Pendant dix siècles, les oeuvres écrites anciennes sont préservées avec plus ou moins de respect par des moines. S'efforçant de sauvegarder les ouvrages des pillages, des incendies et de l'usure du temps, ils stockent, rénovent, recopient les manuscrits des Anciens, Grecs et Latins. Ils en créent de nouveaux aussi. Le livre est une denrée rare et d'un prix si astronomique que seuls les souverains ou des nobles peuvent s' en offrir. A force d'être copiées et recopiées, les oeuvres des auteurs Grecs ou Latins ont été édulcorées, voire censurées. Les discours théologiques se fondant sur le texte écrit auquel il est constamment fait référence, il y a peu de chance de se voir contredit. Il existe en effet une sorte d'autorité naturelle de la chose publiée (c'est écrit, donc c'est vrai) qui tient sans doute à la rareté des ouvrages. La CITATION a presque valeur de preuve et de démonstration. Comme personne ou presque ne possède de livre, les débats restent limités aux clercs qui ont accès aux bibliothèques. Dans cette société totalement dominée par le religieux, le média de référence est entièrement entre les mains des hommes de la foi.
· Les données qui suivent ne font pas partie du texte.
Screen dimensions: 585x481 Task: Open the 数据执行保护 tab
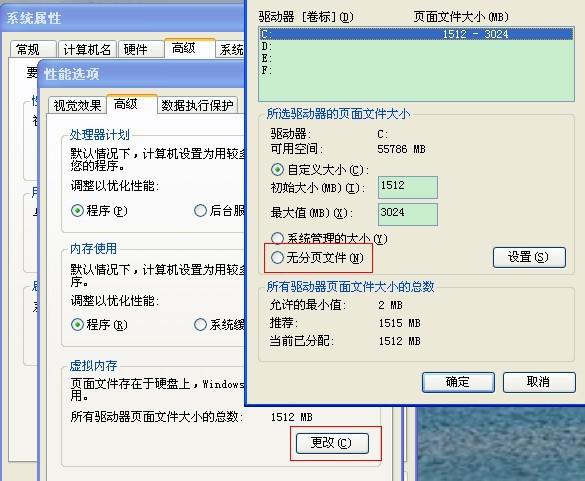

LA RÉVOLUTION DE L'IMPRIMERIE


imprimerie au 16èmeL'imprimerie modifie radicalement cette situation acquise au fil du temps. Par une diffusion de masse des ouvrages religieux de référence (La Bible, les Pères de l'Eglise) mais aussi la diffusion d'autres pensées, telles que celles des philosophes grecs, le monopole du savoir des théologiens est battu en brèche. Le débat peut descendre dans la rue. Et chacun peut se faire une idée sur la validité de telle ou telle opinion en se procurant les ouvrages incriminés ou cités. Dès l'apparition de l'imprimerie, et surtout dès que des ouvrages contraires à leurs idéaux paraîtront, les théologiens de la Sorbonne n'auront de cesse de guerroyer contre cette évolution technologique.
D'abord en essayant d'interdire le Grec, son étude, ses ouvrages et leur possession (1523) . Ensuite, en condamnant, exilant ou faisant brûler les imprimeurs coupables d'avoir imprimé des œuvres interdites ( Estienne, Augereau ) Enfin, en arrachant au roi François 1er un édit qui INTERDIT purement et simplement l'imprimerie.
Bien entendu, il n'est pas si facile d'arrêter le progrès et l'Eglise elle même allait utiliser l'imprimerie dans le cadre de la Contre- Réforme. Mais les théologiens, à la tête desquels se trouve Noël Beda , obtiennent finalement que le Parlement de Paris fasse office de censeurs des œuvres. La Commission de censure est née.
Cette commission de censure de l'expression écrite à laquelle l'Eglise participa va perdurer quelques siècles et il faudra attendre le vingtième pour en voir l'abolition. Entre-temps le Pouvoir de la Parole était transféré successivement aux Politiques, qui utilisèrent cette censure à leur profit, puis à la sphère de l'Économique, alors que s'atténuait consécutivement l'influence et le pouvoir de l'Eglise.